自分は恋人はもちろん女性の知り合いもおらず、お金を払って風俗もしくはJPEGファイルで股間の息子を慰める日々である。
仕事も今日のような理不尽にさらされることが多く、長時間労働は常態化し、休日は何もやる気が起きず、必要最低限の家事とスマホゲーをポチポチしていたら終わってしまう。
こんなはずじゃない、こんなはずじゃなかった――
エンジニアを志した以上忙しいのは覚悟していたが……
楽しくない、楽しくないのだ。
何かを成し遂げても誰にも感謝されず、ミスれば怒られ、時には(今日のように)ミスしなくても怒られペコペコ頭を下げる。入社当初に抱いていた志も多忙とストレスによって消えてしまった。

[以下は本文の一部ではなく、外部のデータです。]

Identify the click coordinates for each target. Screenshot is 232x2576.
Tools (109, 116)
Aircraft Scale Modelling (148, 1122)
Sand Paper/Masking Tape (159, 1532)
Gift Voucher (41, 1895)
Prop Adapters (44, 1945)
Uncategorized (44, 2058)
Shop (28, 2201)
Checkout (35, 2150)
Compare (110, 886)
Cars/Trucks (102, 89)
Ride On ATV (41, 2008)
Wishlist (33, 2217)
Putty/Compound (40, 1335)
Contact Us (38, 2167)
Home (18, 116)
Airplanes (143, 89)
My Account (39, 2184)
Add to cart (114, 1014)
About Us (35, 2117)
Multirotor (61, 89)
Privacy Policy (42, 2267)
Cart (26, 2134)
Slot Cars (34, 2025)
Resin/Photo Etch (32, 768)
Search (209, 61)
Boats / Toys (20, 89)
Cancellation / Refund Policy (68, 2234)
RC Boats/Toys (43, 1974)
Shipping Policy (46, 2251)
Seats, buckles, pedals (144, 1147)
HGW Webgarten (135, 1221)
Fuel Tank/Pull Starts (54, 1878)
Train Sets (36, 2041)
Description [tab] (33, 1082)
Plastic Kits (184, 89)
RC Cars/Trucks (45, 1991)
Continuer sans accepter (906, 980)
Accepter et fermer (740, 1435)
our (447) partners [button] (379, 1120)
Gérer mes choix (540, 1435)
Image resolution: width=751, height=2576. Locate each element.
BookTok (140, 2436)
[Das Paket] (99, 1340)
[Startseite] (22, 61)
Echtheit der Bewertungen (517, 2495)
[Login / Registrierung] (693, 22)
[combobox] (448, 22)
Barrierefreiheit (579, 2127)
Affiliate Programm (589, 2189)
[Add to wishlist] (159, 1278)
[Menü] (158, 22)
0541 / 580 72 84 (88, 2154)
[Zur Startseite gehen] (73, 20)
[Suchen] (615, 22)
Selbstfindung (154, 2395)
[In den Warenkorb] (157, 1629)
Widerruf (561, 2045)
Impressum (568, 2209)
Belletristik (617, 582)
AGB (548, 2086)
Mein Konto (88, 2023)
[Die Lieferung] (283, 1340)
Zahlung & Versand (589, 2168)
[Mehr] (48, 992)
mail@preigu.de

気づけばストレスによる暴飲暴食から腹回りも洋梨めいてきている。
このままウダツの上がらないオッサンになってしまうのだろうか?
こんなはずじゃない、こんなはずじゃなかった――
同じ言葉が、アルコールにやられた言語中枢を駆け巡る。
そんな懊悩に囚われながら我がアパートの近くまで来ると、ゴミ集積所の前で何やら小動物がうごめいていた。
猫だ。黒猫だ。
どうやら集積所に残った生ゴミを頂戴しているようだった。
近づいてみたが首輪は見当たらない。野良猫のようだ。
ゴミを漁りながらふりふりと動くお尻がとてもかわいい。
僕自身、猫を飼ったことはないが世話をしたことはある。
友人の吉岡はアパートで猫を飼っており、吉岡が家を空けるとき彼の代わりにご飯をあげたりトイレを替えたりしていた。
猫の生き様はいい。
食べたいときに食べ、寝たいときに寝る。
人間の言葉など馬耳東風だ (猫耳東風と言うべきか)
あんな風に生きられたら―――
社畜生活が長くなった今、その想いは強まるばかりだ。
「チーっチっチっチっ」
まだお尻しか見てないのでご尊顔を拝謁したいと思い声をかけてみた。すると彼(彼女?)は胡乱な目つきでこちらに顔を向けた。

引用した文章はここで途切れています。